The SEP calculation is 25% of your W2 income, which would put it at $8,500 at your current salary. Raising your salary means paying more SE taxes to defer income taxes. You'll have to do the calculation yourself to figure out if it's worth it.

Remember that any amount your business pays for health insurance counts as salary for single-employee S-corps, since it goes into box 1 on your W2 and then you deduct it on page 1 of form 1040. So for example, if your business pays $10k in health insurance premiums for you for the year, your salary is actually $44k and your max SEP contribution is $11k.

Everyone's business is different, so you'll have to figure out what level of working capital works for you. Personally I'm backing off from retirement contributions for the year because I only have two months of buffer in the business and I want to extend it to six, but I don't have a two year contract to depend on.

Also don't forget that the money you put into an SEP isn't gone for decades. If you absolutely need the cash you can pull it back out, but you'll pay your marginal income tax rate plus the 10% penalty.

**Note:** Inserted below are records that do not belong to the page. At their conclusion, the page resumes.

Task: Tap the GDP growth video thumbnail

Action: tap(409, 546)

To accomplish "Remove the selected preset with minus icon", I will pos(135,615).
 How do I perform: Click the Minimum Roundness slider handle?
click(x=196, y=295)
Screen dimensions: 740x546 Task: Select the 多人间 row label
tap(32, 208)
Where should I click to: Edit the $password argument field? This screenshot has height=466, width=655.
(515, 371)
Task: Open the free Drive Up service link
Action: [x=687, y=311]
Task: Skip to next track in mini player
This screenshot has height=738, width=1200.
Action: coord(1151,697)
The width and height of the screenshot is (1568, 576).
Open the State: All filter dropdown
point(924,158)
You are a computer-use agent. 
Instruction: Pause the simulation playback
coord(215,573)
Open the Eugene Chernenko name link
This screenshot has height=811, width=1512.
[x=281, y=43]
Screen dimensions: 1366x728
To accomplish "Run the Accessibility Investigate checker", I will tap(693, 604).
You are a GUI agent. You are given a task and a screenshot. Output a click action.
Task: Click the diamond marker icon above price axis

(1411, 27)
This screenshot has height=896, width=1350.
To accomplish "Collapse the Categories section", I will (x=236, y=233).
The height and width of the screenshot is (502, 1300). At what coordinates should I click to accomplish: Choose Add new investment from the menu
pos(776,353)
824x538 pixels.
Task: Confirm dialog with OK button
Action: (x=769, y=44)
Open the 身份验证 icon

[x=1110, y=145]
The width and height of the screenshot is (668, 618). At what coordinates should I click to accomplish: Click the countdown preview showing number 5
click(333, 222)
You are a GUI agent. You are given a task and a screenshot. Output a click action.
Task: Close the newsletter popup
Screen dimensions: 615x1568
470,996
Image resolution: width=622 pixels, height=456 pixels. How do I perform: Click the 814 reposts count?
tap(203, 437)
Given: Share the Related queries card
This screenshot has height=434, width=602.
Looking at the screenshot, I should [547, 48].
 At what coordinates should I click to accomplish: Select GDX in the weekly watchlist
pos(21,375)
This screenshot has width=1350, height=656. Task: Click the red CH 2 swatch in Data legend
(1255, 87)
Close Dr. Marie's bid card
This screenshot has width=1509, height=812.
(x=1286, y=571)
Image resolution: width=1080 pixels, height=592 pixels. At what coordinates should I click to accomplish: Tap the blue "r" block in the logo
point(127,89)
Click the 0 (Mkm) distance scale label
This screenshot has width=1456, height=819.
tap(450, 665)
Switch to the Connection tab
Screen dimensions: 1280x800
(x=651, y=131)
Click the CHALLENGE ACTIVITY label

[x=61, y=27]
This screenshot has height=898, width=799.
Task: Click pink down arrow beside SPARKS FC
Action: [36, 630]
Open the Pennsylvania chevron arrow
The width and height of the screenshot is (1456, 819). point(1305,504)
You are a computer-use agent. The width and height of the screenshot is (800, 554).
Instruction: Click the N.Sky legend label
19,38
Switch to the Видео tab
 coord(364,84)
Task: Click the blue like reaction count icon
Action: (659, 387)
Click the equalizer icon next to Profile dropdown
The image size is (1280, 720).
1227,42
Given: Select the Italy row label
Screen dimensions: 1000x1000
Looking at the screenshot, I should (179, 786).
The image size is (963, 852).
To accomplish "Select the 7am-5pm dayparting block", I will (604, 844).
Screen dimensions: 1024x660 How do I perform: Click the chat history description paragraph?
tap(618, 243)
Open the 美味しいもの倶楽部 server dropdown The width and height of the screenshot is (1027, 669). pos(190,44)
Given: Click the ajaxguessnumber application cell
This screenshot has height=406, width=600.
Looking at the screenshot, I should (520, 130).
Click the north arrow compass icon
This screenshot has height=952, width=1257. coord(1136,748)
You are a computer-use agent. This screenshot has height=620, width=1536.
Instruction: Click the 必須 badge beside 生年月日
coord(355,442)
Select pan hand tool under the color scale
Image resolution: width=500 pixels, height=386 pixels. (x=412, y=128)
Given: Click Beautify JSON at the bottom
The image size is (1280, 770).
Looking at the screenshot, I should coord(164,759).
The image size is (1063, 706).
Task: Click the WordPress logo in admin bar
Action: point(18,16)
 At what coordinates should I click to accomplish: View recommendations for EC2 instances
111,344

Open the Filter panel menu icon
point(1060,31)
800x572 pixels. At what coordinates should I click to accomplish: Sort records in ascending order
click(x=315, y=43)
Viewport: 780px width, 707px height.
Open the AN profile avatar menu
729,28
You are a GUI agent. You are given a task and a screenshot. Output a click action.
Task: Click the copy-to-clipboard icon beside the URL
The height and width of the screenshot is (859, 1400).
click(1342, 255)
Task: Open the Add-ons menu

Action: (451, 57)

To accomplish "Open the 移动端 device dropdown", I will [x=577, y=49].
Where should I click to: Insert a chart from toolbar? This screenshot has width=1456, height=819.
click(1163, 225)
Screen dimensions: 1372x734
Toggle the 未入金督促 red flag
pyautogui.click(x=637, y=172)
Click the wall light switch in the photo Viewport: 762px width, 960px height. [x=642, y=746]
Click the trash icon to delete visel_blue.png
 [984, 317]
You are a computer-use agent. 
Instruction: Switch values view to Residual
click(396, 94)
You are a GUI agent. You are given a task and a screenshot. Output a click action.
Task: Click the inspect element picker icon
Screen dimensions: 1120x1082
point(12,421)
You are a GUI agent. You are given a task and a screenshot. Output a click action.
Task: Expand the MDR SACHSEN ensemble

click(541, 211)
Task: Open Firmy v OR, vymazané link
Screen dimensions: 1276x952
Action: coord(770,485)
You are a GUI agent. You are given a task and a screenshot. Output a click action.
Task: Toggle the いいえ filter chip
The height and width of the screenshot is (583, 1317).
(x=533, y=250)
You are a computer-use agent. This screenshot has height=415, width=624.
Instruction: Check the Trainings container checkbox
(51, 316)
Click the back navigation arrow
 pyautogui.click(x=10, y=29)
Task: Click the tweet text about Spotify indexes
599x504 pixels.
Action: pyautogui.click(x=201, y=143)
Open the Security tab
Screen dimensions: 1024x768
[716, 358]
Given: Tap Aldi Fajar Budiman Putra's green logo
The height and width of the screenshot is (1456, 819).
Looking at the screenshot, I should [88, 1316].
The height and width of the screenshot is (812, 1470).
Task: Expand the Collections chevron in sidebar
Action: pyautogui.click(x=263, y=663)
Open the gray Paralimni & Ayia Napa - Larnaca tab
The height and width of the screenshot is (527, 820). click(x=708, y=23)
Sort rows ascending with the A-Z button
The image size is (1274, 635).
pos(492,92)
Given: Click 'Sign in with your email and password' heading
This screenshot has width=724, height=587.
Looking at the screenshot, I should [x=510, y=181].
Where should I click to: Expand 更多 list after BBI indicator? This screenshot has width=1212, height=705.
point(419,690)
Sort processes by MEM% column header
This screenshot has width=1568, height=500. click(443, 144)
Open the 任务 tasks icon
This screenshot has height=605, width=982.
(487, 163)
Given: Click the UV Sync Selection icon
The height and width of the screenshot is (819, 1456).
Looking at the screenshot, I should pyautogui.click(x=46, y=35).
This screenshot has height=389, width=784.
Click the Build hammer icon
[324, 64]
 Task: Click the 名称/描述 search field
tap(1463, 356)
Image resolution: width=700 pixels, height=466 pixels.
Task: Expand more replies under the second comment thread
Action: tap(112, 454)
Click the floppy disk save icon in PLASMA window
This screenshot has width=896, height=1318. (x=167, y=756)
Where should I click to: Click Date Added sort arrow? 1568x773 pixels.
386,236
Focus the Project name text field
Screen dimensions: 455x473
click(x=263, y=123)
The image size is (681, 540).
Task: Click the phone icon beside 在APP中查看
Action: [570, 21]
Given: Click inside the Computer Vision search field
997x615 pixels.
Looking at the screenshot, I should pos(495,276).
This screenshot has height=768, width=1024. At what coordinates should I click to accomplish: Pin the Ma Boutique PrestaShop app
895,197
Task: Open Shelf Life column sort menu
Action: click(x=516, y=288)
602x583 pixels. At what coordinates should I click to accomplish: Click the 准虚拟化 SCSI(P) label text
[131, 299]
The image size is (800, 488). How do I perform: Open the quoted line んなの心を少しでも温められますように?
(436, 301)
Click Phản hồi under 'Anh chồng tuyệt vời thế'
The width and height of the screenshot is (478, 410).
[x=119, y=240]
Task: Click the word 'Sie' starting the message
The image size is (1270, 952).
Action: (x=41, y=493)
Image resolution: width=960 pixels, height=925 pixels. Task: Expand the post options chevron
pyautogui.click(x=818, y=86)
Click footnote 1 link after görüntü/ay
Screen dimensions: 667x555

edit to add: The IRS wants to see you pay yourself a "reasonable" salary. You didn't say what your line of work is, but would someone also in that line of work consider $34k a reasonable salary for your level of experience? It's 43% of your annualized contract which may put it on the low side. Of course right now the likelihood of an audit is super low with your configuration since the IRS is focused mostly on S-corps that pay no salary and/or take losses, but make sure you're at least taking a defensible position. In my business I pay myself roughly the same percentage as salary, but I defend it by saying it's the same amount (to the penny) that my previous full time W2 job was paying.
« Last Edit: August 18, 2015, 06:31:47 AM by protostache »

haironfire!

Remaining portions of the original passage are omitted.